As principais notas, de títulos do governo em moeda estrangeira e moeda local, foram elevadas pela Moody´s de Ba2 para Ba1. A Moodys afirmou em comunicado que a elevação reflete a "melhoria observada no perfil de endividamento geral do governo, a antecipação de uma redução mais acelerada dos indicadores de endividamento do governo no futuro próximo e a esperada continuação de fortalecimento dos indicadores de dívida externa".
A agência elevou também o teto soberano para os títulos em moeda estrangeira, de Ba1/NP para Baa3/P-3, marcando a primeira vez em que foi concedido grau de investimento ao teto soberano para títulos em moeda estrangeira. O teto para os títulos em moeda estrangeira baseia-se no rating dos títulos do governo em moeda estrangeira e na avaliação da Moodys de um risco moderado de moratória na eventualidade de um default do governo. O teto soberano para depósitos bancários em moeda estrangeira também foi elevado de Ba3 para Ba2.

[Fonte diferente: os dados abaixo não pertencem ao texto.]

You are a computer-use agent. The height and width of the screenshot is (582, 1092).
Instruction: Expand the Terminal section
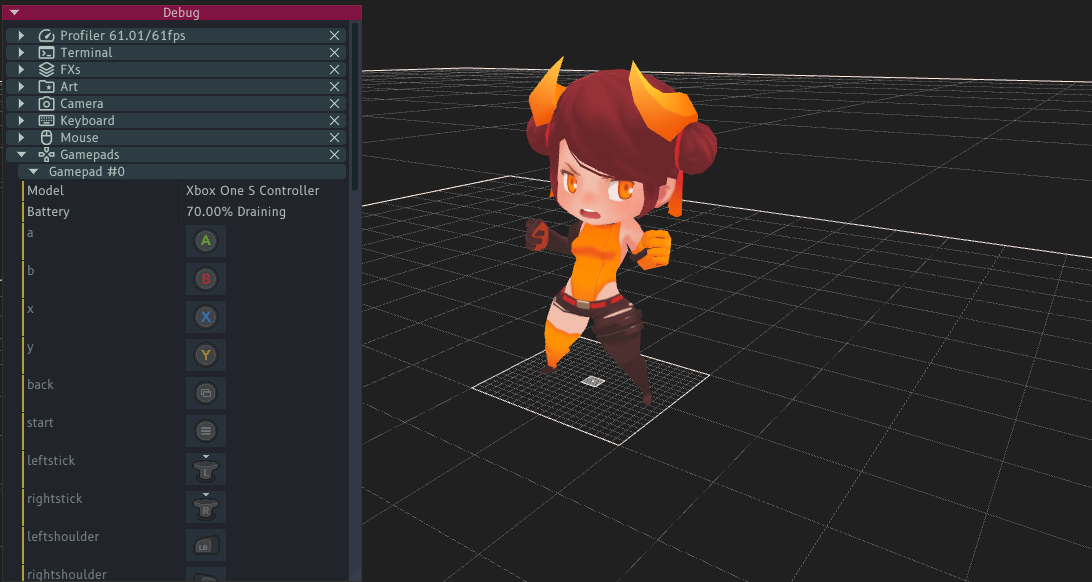click(21, 53)
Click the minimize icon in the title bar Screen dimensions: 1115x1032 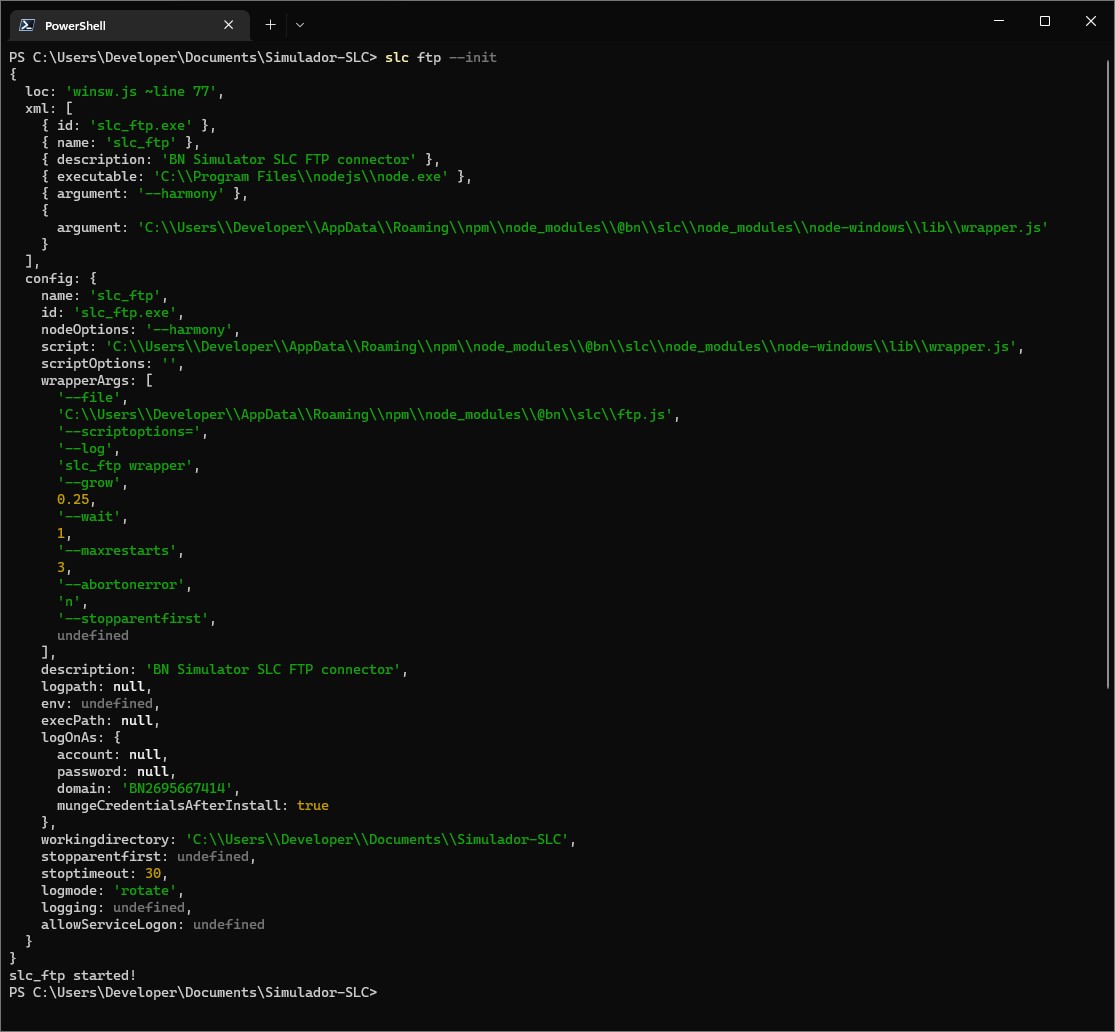pos(998,21)
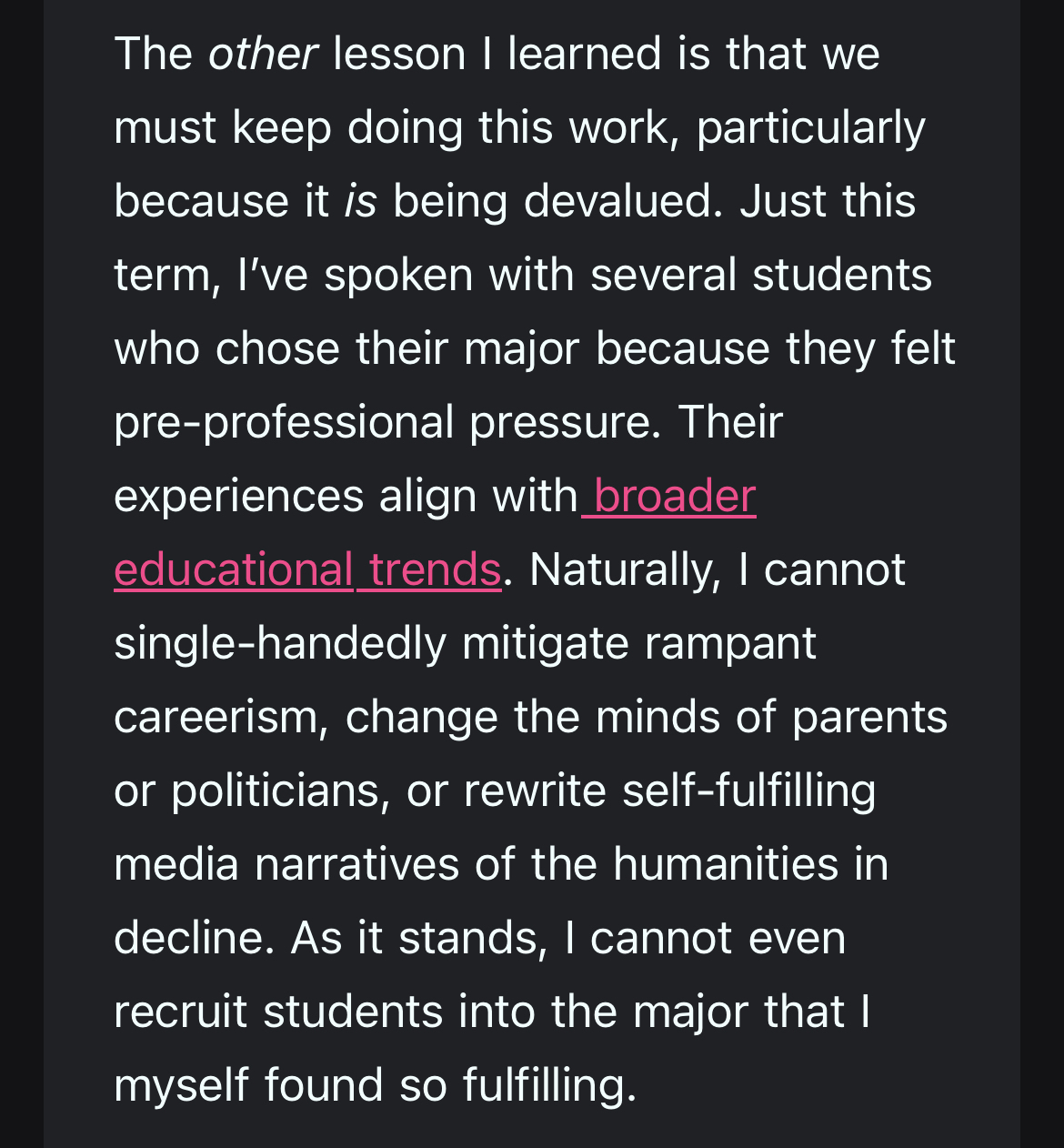The height and width of the screenshot is (1148, 1064).
Task: Click the italicized word 'is'
Action: point(360,202)
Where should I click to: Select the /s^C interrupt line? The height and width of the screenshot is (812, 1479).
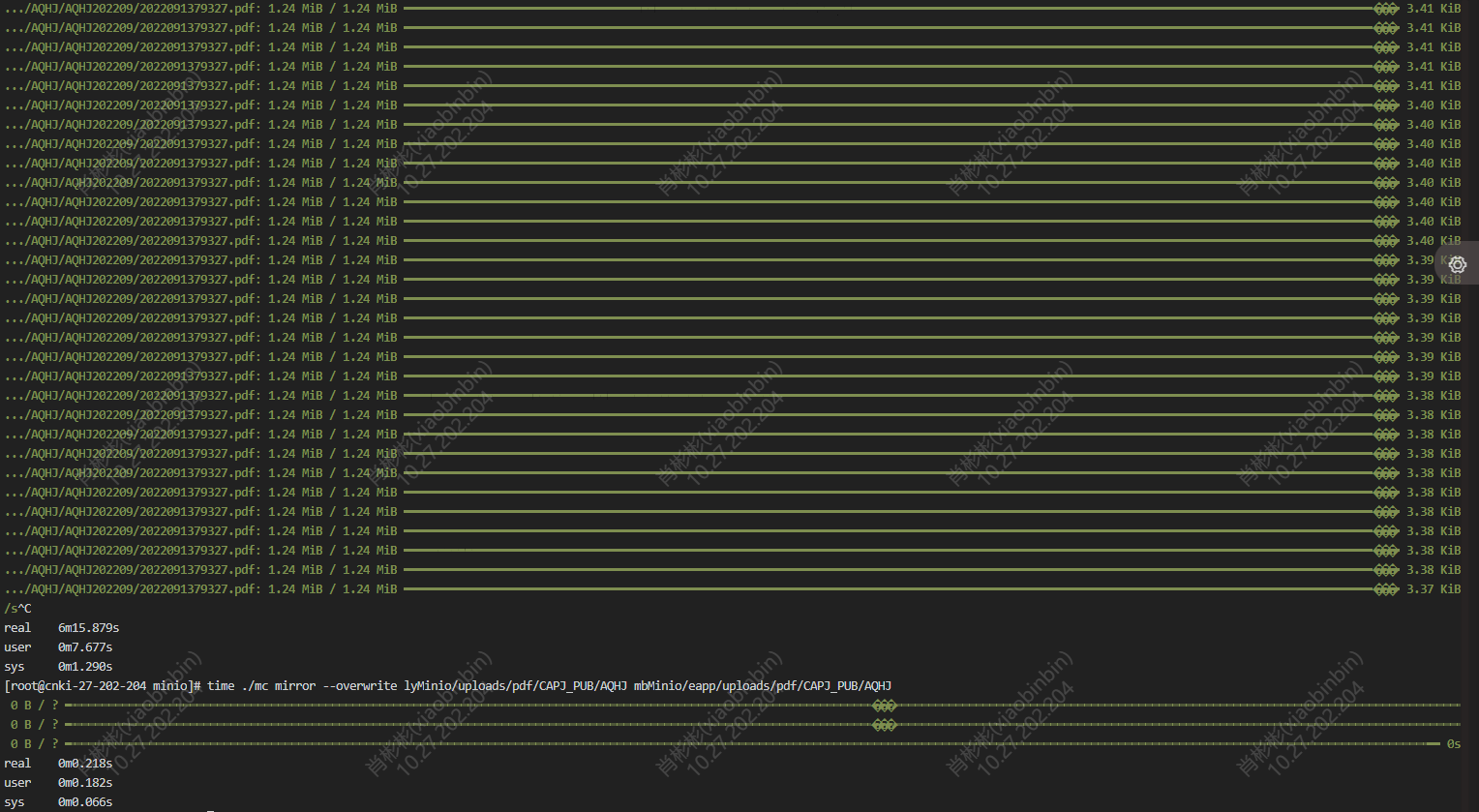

Os indicadores de vulnerabilidade externa do Brasil têm apresentado reduções contínuas disse o analista sênior da Moodys, Mauro Leos. A contínua acumulação de reservas internacionais propicia um colchão financeiro e deve servir como defesa contra choques externos, que poderiam se materializar na eventualidade de um ciclo adverso de eventos atingir a economia brasileira.